The Reserve Bank Monetary Policy Board has begun a new tightening cycle, increasing the cash rate for the first time in two years.

On Tuesday afternoon (3 February), the Reserve Bank of Australia (RBA) Monetary Policy Board announced that it was lifting the cash rate for the first time in over two years.

The RBA has increased the official cash rate by 0.25 per cent – marking a return to a tightening cycle.

This takes the cash rate from its current level of 3.60 per cent to 3.85 per cent.

The RBA last lifted interest rates in November 2023 – when inflation was at 4.9 per cent and unemployment sat at 3.9 per cent.

Interest rates have remained unchanged since August 2025 – when the RBA delivered its third cut of the year, with markets and several banks believing that this would be the terminal rate for the rate-easing cycle.

Financial markets were generally expecting rates to increase, with the ASX 30 Day Interbank Cash Rate Futures Index trading at 96.24 as of 2 February, indicating a 72 per cent probability of a hike.

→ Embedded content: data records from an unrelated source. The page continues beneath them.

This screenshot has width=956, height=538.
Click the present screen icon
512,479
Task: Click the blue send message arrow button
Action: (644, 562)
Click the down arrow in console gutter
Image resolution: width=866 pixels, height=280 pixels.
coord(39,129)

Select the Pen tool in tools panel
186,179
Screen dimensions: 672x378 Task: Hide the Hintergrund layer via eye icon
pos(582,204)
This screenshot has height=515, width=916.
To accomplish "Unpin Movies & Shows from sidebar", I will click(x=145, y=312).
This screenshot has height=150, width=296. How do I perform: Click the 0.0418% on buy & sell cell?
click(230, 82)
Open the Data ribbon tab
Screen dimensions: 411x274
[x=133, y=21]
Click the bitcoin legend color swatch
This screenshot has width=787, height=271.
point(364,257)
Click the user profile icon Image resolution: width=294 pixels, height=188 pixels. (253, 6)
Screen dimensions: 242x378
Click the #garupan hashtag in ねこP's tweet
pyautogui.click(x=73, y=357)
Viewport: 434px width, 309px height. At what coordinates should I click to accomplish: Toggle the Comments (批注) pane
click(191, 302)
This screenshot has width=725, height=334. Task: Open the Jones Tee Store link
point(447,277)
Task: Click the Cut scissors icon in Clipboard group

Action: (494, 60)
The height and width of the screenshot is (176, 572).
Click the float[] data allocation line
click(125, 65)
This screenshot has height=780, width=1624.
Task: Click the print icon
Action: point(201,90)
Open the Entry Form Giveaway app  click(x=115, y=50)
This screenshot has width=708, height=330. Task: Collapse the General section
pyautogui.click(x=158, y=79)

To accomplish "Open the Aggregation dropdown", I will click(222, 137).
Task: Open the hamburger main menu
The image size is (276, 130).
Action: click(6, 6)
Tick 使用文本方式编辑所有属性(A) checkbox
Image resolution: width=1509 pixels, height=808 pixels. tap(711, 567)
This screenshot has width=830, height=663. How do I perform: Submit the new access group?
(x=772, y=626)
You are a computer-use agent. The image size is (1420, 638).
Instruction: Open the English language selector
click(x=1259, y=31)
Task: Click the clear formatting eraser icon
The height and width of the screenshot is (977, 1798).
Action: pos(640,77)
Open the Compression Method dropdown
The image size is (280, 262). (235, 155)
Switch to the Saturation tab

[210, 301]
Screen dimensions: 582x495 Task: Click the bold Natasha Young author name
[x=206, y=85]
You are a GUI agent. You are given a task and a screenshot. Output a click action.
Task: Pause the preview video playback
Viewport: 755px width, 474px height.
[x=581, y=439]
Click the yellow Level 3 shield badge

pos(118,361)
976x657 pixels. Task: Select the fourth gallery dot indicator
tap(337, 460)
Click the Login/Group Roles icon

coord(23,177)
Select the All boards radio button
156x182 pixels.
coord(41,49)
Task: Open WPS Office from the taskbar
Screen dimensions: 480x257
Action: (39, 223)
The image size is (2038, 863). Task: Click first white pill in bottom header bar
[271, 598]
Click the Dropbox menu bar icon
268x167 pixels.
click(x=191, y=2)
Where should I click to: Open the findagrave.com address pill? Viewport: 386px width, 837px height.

The shift to a tightening cycle has been driven by stickier‑than‑expected inflation and a labour market remaining tighter than many anticipated.

The RBA’s preferred quarter trimmed‑mean inflation for December came in at 0.9 per cent for the quarter while headline inflation accelerated to 3.8 per cent in the 12 months to December 2025, clearing market expectations of 3.6 per cent and up from November’s 3.4 per cents annual reading.

Unemployment has also been low, edging down from 4.3 to 4.2 per cent in December in trend terms (or 4.1 per cent, seasonally adjusted) – heightening concern that monetary policy may not have been as restrictive as previously assumed.

The policy decision was unanimous.

In its statement, the Monetary Policy Board said inflation had increased “materially” in the second half of 2025 and that it was “likely to remain above target for some time”.

Although outlining that the recent uptick in inflation was being fuelled by “temporary factors” the RBA expressed concern that “private demand is growing more quickly than expected.”

The RBA said that numerous indicators suggested that labor market conditions remained “a little tight” and that the unemployment rate was sitting “a little lower than expected.”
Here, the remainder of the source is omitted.